La croissance de l'Ebitdaal devrait s'accélérer au quatrième trimestre "grâce au retournement d’effets de base", un phénomène auquel le groupe faisait déjà référence lors de ses précédentes publications. D’une part, un plan d’actionnariat salarié avait pesé sur l’Ebitdaal du quatrième trimestre 2021. D’autre part, l’activité de paiement mobile Orange Money, qui se fait tailler des croupières par la start-up américaine Wave arrivée l’an dernier sur le continent africain, parvient désormais à maintenir ses positions grâce à son plan de riposte. Et "cette amélioration devrait se poursuivre au quatrième trimestre qui bénéficiera d’un moindre effet de base compte tenu de la baisse significative des revenus d’Orange Money fin 2021", indique le groupe.

 

Ambitions espagnoles

 

En Europe, si la France fait preuve de dynamisme commercial, les bonnes nouvelles viennent surtout d’Espagne, qui a enregistré son retour à la croissance au troisième trimestre pour la première fois depuis le premier trimestre 2019, grâce à la stabilisation de la base clients ainsi qu’au lancement de services enrichis. Le groupe nourrit d’importantes ambitions dans le pays où il s’apprête à réaliser une opération importante. Orange et MasMovil, numéro 2 et numéro 4 respectivement du marché espagnol, ont signé le 22 juillet un accord portant sur le regroupement de leurs activités qui prendra la forme d’une co-entreprise contrôlée conjointement. En matière de croissance externe, "le projet espagnol est notre priorité absolue", a souligné Ramon Fernandez. "Orange a pré-notifié l’opération à la Commission européenne le 30 septembre", a-t-il précisé, le processus suivant son cours dans le but de pouvoir finaliser le rapprochement au second semestre de l’année prochaine.

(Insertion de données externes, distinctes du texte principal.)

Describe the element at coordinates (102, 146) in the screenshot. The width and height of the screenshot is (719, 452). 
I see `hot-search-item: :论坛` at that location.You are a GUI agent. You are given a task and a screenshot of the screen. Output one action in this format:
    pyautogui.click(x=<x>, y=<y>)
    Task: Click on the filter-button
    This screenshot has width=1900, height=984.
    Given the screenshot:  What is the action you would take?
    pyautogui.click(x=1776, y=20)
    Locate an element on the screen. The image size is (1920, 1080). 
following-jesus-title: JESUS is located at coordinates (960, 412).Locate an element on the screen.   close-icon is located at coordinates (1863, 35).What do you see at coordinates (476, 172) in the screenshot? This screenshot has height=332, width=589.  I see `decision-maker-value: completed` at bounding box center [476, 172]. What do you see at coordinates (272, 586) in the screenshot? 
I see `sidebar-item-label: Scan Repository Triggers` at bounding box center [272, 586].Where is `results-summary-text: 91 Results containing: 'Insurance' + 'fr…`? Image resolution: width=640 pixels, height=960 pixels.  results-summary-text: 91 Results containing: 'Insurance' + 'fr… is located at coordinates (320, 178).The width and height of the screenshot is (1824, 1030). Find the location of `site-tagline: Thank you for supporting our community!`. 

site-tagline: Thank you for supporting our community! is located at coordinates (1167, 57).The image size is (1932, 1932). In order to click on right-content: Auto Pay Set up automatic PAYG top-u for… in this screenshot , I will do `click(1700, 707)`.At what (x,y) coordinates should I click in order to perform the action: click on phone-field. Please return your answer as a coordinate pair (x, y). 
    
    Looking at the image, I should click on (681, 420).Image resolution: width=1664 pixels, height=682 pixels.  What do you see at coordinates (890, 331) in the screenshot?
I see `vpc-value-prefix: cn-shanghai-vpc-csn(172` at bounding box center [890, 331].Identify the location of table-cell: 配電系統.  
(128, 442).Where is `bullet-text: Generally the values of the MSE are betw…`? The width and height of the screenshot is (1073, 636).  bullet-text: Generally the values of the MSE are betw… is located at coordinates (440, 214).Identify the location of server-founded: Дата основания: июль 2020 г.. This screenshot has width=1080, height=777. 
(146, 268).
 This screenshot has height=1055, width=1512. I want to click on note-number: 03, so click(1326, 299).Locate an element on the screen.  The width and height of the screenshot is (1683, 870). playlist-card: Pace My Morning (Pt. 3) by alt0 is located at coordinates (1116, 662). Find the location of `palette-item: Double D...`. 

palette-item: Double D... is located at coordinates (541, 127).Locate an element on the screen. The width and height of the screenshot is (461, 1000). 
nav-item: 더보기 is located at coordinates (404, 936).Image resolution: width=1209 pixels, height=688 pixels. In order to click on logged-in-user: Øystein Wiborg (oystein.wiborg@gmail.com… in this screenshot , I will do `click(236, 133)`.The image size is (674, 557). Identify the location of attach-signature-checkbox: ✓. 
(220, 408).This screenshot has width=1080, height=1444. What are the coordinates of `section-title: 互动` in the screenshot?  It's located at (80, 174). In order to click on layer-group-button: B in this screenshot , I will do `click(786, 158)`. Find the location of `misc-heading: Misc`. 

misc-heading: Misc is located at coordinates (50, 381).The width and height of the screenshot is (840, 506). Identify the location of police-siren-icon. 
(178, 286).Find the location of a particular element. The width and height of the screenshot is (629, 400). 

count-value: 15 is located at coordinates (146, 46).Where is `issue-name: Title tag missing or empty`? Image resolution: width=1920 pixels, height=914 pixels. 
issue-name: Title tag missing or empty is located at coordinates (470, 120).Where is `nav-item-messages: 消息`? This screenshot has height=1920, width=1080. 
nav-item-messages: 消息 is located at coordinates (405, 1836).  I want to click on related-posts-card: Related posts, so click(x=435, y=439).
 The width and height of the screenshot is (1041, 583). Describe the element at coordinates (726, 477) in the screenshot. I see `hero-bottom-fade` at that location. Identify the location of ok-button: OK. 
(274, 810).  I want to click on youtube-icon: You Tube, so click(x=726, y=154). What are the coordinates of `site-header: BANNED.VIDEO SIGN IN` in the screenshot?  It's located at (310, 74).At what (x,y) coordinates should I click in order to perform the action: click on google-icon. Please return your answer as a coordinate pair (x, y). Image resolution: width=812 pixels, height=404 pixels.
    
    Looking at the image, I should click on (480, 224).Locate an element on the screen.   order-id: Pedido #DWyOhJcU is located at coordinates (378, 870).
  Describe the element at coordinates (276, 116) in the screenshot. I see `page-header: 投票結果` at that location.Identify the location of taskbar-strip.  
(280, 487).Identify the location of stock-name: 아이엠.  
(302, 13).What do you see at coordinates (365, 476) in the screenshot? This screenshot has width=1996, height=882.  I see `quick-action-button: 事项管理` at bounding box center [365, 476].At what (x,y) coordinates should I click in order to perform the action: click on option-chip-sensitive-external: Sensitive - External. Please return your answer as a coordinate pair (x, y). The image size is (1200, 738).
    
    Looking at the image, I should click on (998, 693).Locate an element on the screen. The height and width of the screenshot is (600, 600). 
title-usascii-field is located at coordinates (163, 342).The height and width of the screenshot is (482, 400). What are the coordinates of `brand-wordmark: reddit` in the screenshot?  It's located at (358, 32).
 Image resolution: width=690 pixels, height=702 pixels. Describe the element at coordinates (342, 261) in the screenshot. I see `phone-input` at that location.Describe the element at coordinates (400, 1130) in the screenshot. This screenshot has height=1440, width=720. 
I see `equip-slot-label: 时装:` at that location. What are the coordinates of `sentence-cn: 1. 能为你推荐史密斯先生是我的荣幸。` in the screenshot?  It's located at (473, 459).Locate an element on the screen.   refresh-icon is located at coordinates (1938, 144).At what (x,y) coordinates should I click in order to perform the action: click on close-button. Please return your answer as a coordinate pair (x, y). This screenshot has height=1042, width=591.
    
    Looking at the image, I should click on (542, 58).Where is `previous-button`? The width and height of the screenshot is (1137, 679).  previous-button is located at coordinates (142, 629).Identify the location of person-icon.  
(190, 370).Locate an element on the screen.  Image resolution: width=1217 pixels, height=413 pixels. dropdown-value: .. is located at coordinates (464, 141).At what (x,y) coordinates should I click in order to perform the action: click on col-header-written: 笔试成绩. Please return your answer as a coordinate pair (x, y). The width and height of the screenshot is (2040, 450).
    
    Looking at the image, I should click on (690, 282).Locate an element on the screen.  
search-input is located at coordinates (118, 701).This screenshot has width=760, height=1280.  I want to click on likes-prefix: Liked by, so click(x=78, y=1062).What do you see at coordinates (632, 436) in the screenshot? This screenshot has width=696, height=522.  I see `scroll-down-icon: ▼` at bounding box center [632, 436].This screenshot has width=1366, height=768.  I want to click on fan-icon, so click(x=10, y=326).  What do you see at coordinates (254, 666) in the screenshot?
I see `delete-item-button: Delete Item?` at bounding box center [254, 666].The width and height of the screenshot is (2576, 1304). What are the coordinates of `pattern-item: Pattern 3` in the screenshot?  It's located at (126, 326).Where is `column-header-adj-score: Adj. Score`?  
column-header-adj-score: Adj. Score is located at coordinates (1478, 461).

En Bourse, ces nouvelles reçoivent toutefois un accueil mitigé mardi, l’action Orange perdant plus de 2 % à 9,26 euros en milieu d’après-midi. L’explication réside dans le dividende. Le groupe a annoncé qu’un coupon de 0,7 euro par action sera proposé à l’assemblée générale des actionnaires de 2023 au titre des résultats de 2022, stable par rapport à l’année précédente. Vu la confirmation des perspectives de croissance des résultats et de baisse des dépenses d’investissement, le marché espérait mieux. "Nous nous en doutions : compte tenu du contexte actuel d'inflation en France avec les premières revendications d'augmentation de salaires, Chrystel Heydemann a préféré reporter l'augmentation du dividende pour ne pas nuire à l'image d'Orange", comprend le cabinet d’analystes indépendant AlphaValue. Mais les valeurs télécoms sont des valeurs de rendement, et les actionnaires ont manifestement été oubliés.